Our friend, Steve Lyzenga of http://www.House2Harvest.com did his doctoral dissertation on releasing resources (both financial and personnel) towards completing the Great Commission. He compared how resources are used within a traditional church set up and house/simple/organic churches. I had the honor of being on his doctoral board, and so was closely involved in the whole process. His results (not large enough to be statistically significant, but giving some idea of what is going on)  fascinated me.

Here's a couple of the interesting results:

Of those surveyed, 51.6%  of those involved in organic/simple church gave 11%-25% of their income to charity, and 7.5% gave greater than 25%.  In other words, almost 60% of people are giving more than a tithe. 
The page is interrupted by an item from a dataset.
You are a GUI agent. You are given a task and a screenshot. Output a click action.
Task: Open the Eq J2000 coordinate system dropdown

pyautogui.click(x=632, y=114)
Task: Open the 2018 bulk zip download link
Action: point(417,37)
The money spent on the internal administration of simple/organic churches is very low:  59.1%  of the participant's house/simple church spent less than 1% of their total annual proceeds on internal needs, and 15.1%  spent 2%-5%. In other words, more than 70% say their simple church spends less than 5% on administration costs.

(The typical American Christian gives less than 3% of their income to charity and the typical institutional church spends 85% of all church activity and funds directly toward the internal operations of the congregation, such as staff salaries, building payments, utility and operating expenses.)

People in simple/organic churches are giving more, but their churches are spending less on internal needs, so more money is made available for Kingdom purposes.

The question is, are we giving strategically? I would be interested to know what you think.